EXTRACT |
## begin

Received documentation from client; opened file; demand letter sent to Defendants

2.00 hrs.

6/15/2016

Verified Suit Criteria

.50 hr

8/15/2016

Suit Approved - prepared Summons, Petition/ Affidavit of Account

1.00 hrs

8/16/2016

Filed Suit at Courthouse

1.00 hr.

10/12/2016

Obtained copy of Answer filed by Defendants

.50 hr.

10/13/2016

Prepared Motion for Summary Judgment, Brief-in-Support with supporting Affidavits

2.00 hrs.

TOTAL TIME SPENT

7.00 hrs

Id.

         On February 12, 2017, plaintiffs, proceeding pro se, responded to Saint Francis's motion. Dkt. # 5-2. Plaintiffs alleged that they contacted Saint Francis and defendant numerous times to obtain an itemized bill explaining their debt but were never given this information. Id. at 1-2. In addition, plaintiffs stated that they were, “contesting any and all accusations regarding their account.” Id. at 2. Plaintiffs did not specifically challenge Saint Francis's request for attorney fees.

## end

TASK 1 | Transcribe the attorney time log and court excerpt word for word, in full.

INFORMATION PROVIDED |
## begin

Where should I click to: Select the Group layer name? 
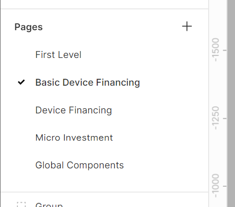click(x=49, y=205)
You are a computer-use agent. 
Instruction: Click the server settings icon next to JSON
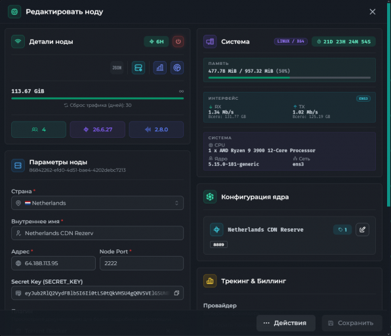coord(138,68)
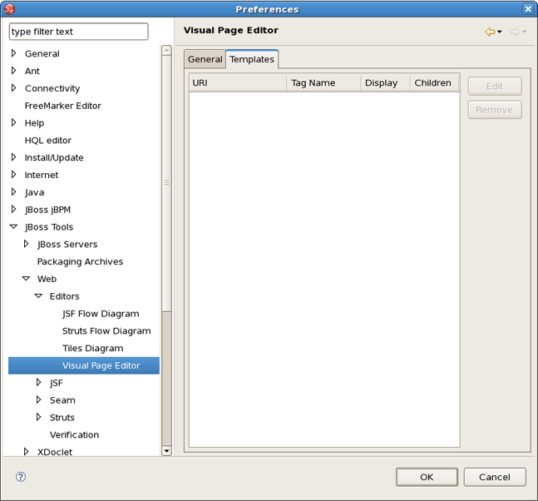Click the tree scrollbar down arrow
The height and width of the screenshot is (501, 538).
click(166, 451)
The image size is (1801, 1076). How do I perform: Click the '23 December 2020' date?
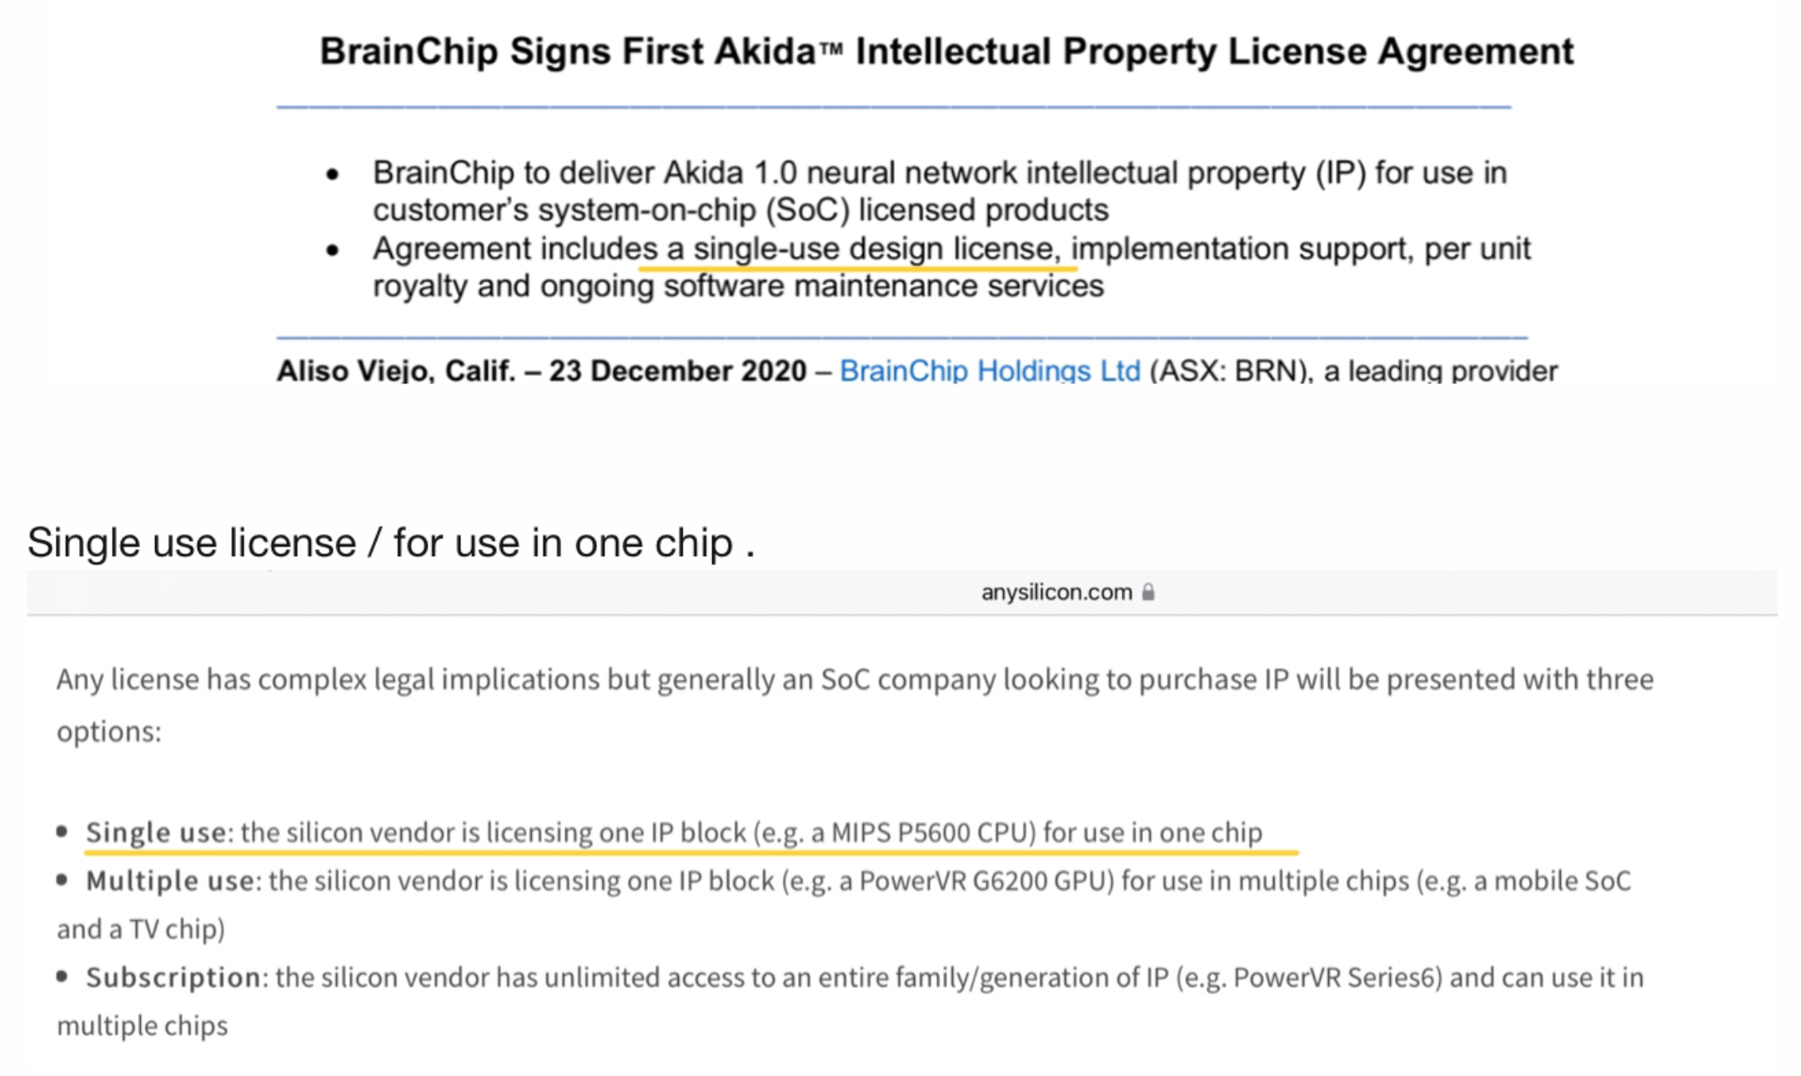click(678, 370)
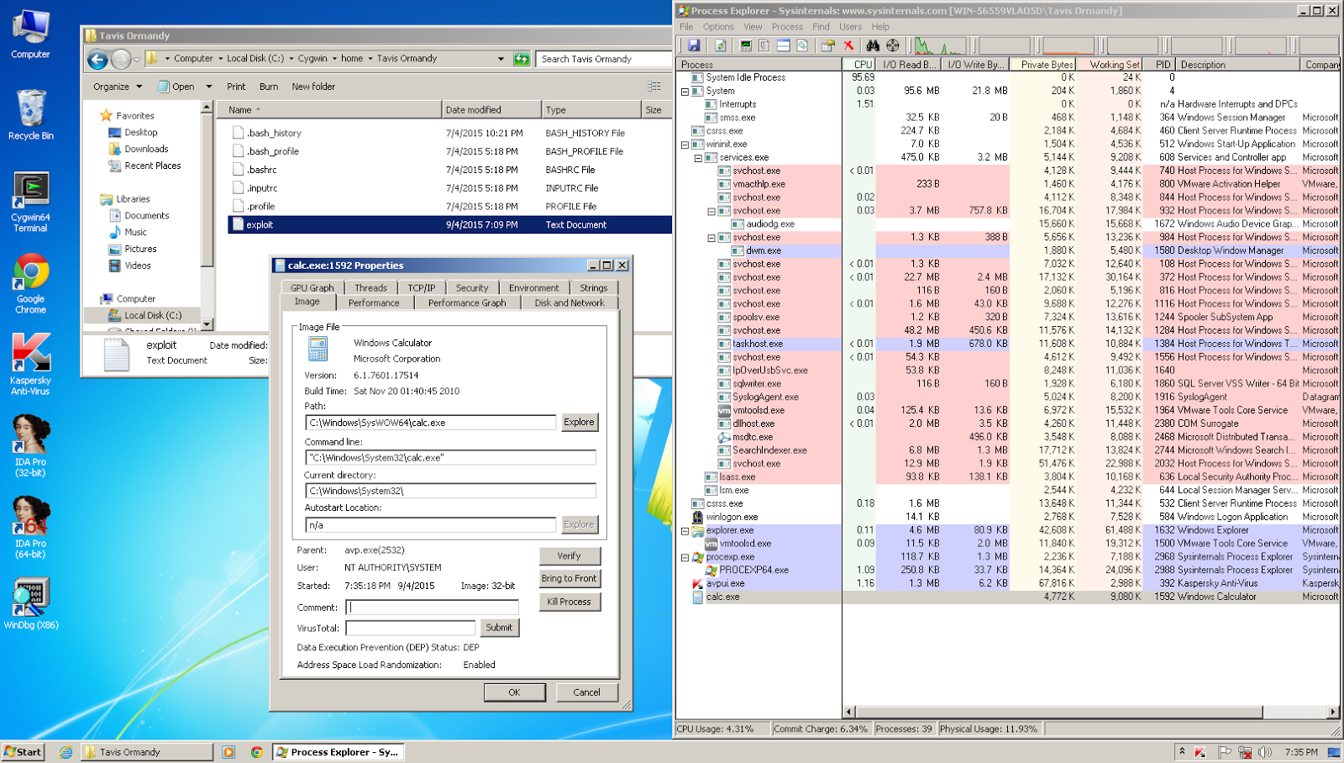Click the Save icon in Process Explorer toolbar
The height and width of the screenshot is (763, 1344).
coord(694,45)
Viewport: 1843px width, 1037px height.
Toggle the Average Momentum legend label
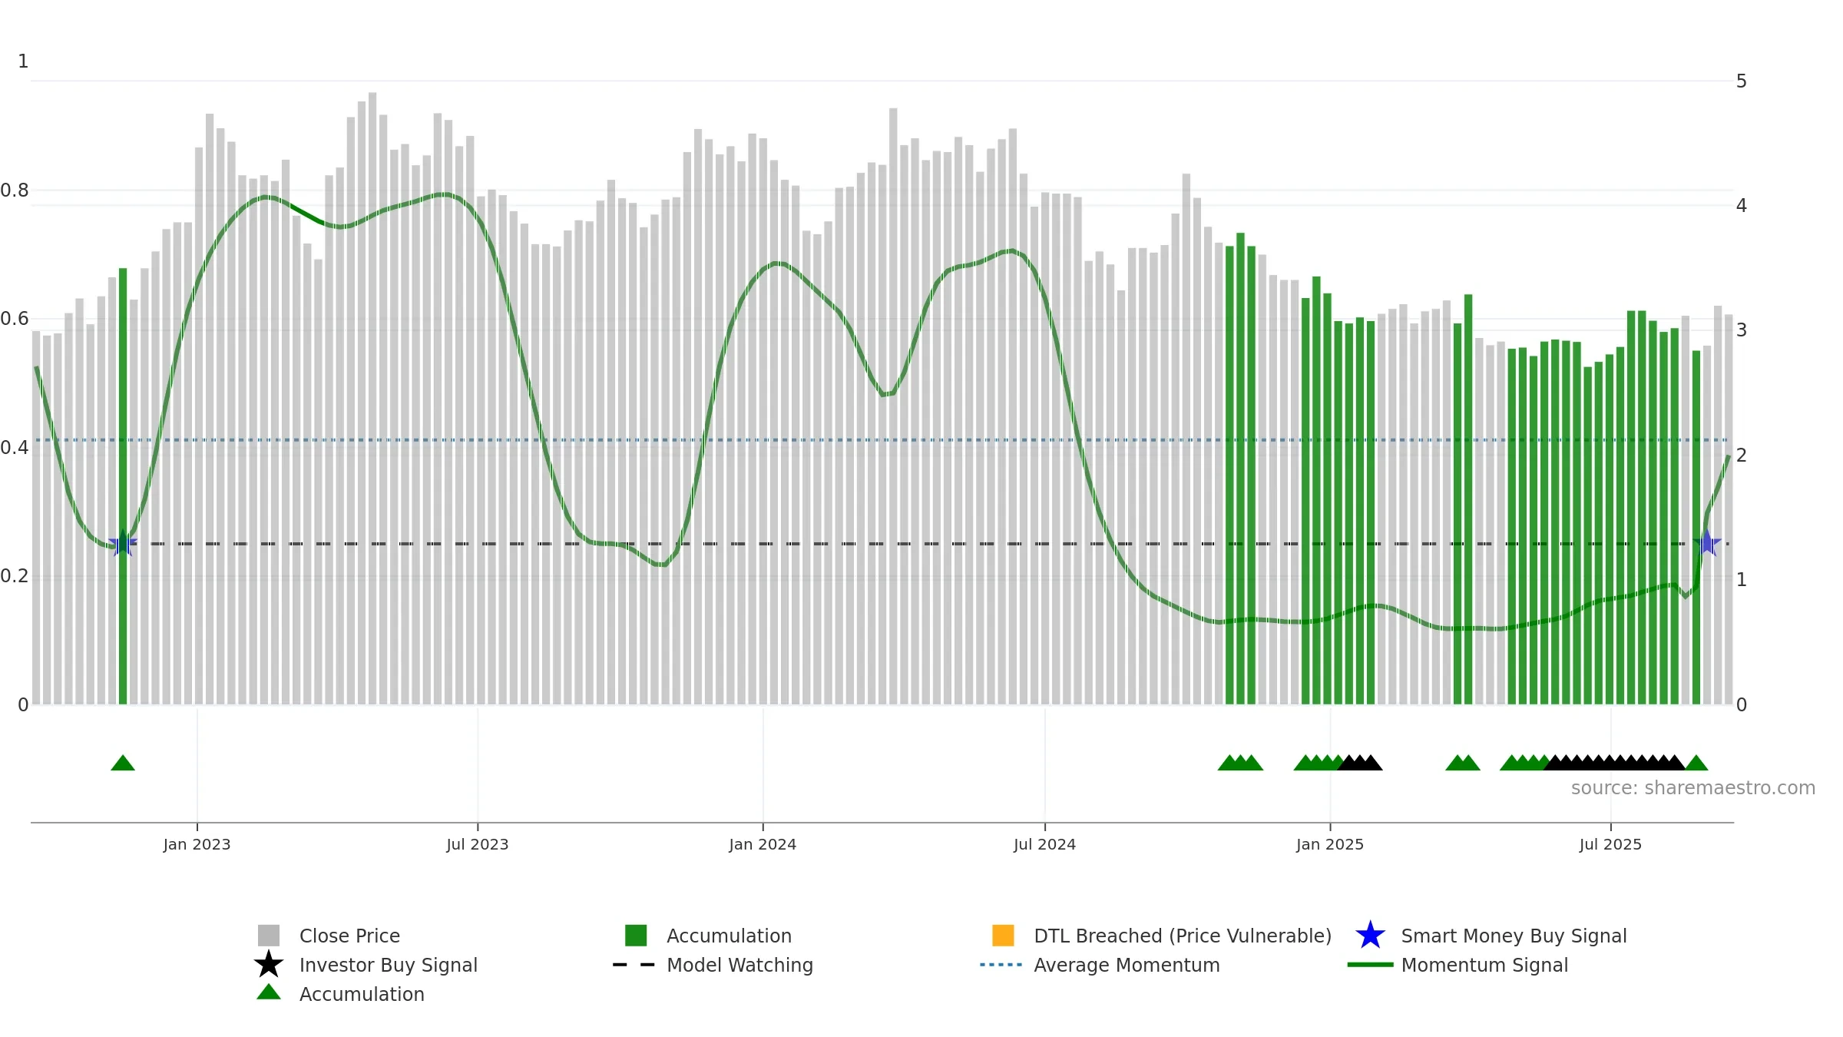point(1127,965)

## end

TASK 2 | Format the stretch of rows from the line containing "You are a computer-use agent." through the end of the rows as a numbered list, skipping blank lines. Leave out the pictures.

EXERCISE RESULT 1 |
Received documentation from client; opened file; demand letter sent to Defendants

2.00 hrs.

6/15/2016

Verified Suit Criteria

.50 hr

8/15/2016

Suit Approved - prepared Summons, Petition/ Affidavit of Account

1.00 hrs

8/16/2016

Filed Suit at Courthouse

1.00 hr.

10/12/2016

Obtained copy of Answer filed by Defendants

.50 hr.

10/13/2016

Prepared Motion for Summary Judgment, Brief-in-Support with supporting Affidavits

2.00 hrs.

TOTAL TIME SPENT

7.00 hrs

Id.

         On February 12, 2017, plaintiffs, proceeding pro se, responded to Saint Francis's motion. Dkt. # 5-2. Plaintiffs alleged that they contacted Saint Francis and defendant numerous times to obtain an itemized bill explaining their debt but were never given this information. Id. at 1-2. In addition, plaintiffs stated that they were, “contesting any and all accusations regarding their account.” Id. at 2. Plaintiffs did not specifically challenge Saint Francis's request for attorney fees.

EXERCISE RESULT 2 |
1. You are a computer-use agent. 
2. Instruction: Click the server settings icon next to JSON
3. coord(138,68)
4. Click the tree scrollbar down arrow
5. The height and width of the screenshot is (501, 538).
6. click(166, 451)
7. The image size is (1801, 1076). How do I perform: Click the '23 December 2020' date?
8. click(678, 370)
9. Click the Save icon in Process Explorer toolbar
10. The height and width of the screenshot is (763, 1344).
11. coord(694,45)
12. Viewport: 1843px width, 1037px height.
13. Toggle the Average Momentum legend label
14. point(1127,965)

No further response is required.